[DATASET CONTENT]:
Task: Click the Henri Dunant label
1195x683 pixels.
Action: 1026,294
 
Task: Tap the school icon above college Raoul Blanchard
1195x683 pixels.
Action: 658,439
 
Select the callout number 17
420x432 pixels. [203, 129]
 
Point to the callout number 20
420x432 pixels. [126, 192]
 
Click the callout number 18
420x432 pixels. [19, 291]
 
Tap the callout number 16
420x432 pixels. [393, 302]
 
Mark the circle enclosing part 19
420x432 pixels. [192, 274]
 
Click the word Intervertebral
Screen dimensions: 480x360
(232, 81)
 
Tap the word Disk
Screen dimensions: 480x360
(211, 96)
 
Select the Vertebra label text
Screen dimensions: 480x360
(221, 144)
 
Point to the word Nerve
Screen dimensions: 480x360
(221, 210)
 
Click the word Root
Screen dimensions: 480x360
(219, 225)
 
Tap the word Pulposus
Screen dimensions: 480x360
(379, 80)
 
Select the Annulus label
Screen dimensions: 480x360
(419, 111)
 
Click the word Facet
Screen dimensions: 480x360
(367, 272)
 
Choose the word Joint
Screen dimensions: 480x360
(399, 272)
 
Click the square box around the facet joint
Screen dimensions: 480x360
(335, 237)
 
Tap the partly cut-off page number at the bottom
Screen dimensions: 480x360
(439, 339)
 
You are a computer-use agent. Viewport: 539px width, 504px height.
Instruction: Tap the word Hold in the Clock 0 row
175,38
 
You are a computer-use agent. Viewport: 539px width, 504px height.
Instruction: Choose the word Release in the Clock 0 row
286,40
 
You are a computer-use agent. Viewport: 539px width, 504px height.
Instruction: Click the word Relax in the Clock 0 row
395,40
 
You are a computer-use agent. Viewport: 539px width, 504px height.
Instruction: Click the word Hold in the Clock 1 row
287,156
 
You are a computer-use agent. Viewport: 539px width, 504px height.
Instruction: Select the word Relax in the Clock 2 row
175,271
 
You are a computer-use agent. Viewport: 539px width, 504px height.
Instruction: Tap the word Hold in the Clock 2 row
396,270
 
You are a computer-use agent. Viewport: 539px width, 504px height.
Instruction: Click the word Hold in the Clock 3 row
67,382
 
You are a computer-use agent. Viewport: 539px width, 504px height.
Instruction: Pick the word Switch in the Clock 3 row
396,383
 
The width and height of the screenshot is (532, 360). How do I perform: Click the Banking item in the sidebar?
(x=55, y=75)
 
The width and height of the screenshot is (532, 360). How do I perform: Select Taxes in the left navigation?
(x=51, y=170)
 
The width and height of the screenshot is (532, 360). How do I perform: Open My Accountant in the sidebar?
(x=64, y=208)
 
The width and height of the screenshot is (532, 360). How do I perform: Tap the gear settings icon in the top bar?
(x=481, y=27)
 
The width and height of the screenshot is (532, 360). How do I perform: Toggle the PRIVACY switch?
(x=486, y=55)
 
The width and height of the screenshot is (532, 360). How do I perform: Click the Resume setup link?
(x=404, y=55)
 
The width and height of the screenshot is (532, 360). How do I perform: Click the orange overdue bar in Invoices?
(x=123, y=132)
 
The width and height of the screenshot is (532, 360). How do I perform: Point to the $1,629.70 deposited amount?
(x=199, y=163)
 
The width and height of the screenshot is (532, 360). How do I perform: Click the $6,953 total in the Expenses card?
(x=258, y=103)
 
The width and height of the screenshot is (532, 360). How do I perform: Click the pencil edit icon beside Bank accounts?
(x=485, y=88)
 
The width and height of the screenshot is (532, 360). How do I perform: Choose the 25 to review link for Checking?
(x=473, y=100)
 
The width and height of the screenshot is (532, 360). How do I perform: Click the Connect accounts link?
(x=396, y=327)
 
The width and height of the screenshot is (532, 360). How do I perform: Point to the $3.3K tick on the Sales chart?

[WHAT YOU WILL DO]: Show every line in the listing above that contains the word "label". Match case, so a line with the word in different capitalization does not count.

[OUTPUT FOR THIS TASK]:
Task: Click the Henri Dunant label
Select the Vertebra label text
Select the Annulus label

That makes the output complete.